The SPEED (Student Projects for Engineering Experience and Design) program is one of the Wallace H. Coulter School of Engineering hallmark initiatives exemplifying Clarkson's boundary-spanning approach to education. SPEED promotes multidisciplinary, project-based learning opportunities for more than 250 undergraduates annually. Projects involve engineering design and analysis, and fabrication. In addition, students learn real-world business skills such as budget management, effective teamwork, and communications skills. SPEED receives its primary financial support from the Wallace H. Coulter Foundation with contributions from ExxonMobil and Turner Construction Company. The program was recognized with the 2001 Boeing Outstanding Educator Award and the 2002 Corporate and Foundation Alliance Award for its exceptional contributions to improving undergraduate engineering education.

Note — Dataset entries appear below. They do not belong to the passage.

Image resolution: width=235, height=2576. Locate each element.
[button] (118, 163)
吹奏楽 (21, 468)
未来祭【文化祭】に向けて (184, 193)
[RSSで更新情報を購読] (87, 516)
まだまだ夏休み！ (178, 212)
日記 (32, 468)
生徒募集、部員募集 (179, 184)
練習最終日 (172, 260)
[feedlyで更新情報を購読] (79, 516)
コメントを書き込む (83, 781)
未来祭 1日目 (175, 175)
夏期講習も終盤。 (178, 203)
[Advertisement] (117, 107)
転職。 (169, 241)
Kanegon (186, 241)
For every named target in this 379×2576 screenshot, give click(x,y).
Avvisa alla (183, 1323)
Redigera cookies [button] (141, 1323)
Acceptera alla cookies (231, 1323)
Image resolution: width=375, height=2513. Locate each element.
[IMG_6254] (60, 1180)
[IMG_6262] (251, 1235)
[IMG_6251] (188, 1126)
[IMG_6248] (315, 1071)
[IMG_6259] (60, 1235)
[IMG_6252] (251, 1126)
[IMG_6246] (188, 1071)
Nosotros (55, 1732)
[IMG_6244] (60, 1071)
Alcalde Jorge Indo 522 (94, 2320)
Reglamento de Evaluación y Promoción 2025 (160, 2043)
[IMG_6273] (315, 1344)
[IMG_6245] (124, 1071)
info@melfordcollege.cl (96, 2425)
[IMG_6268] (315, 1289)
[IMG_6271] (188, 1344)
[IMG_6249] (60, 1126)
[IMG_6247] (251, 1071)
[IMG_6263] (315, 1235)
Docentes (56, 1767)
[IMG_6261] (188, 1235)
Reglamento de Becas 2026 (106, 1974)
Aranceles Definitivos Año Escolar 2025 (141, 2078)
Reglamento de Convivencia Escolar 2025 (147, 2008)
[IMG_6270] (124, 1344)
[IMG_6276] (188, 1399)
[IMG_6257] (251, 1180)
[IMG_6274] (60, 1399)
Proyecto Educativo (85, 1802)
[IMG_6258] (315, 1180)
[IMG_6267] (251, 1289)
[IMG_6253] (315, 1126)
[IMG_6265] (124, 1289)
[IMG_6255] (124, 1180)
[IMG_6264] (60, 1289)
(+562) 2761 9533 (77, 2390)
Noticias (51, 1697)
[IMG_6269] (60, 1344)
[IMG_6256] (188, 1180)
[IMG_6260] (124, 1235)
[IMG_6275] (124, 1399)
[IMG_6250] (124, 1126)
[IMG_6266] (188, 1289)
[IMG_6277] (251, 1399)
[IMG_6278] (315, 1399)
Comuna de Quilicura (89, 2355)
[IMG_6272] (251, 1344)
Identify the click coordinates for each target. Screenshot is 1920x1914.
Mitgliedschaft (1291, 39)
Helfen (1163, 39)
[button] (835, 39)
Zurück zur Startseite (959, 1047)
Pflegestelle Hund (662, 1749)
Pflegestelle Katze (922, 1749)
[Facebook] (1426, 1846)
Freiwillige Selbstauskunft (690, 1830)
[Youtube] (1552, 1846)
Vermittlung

Clarkson University, located in Potsdam, New York, is a private, nationally ranked university with a reputation for developing innovative leaders in engineering, business, the sciences, health sciences and the humanities. At Clarkson, 3,000 high-ability students excel in an environment where learning is not only positive, friendly and supportive but spans the boundaries of traditional disciplines and knowledge. Faculty achieves international recognition for their research and scholarship and connects students to their leadership potential in the marketplace through dynamic, real-world problem solving.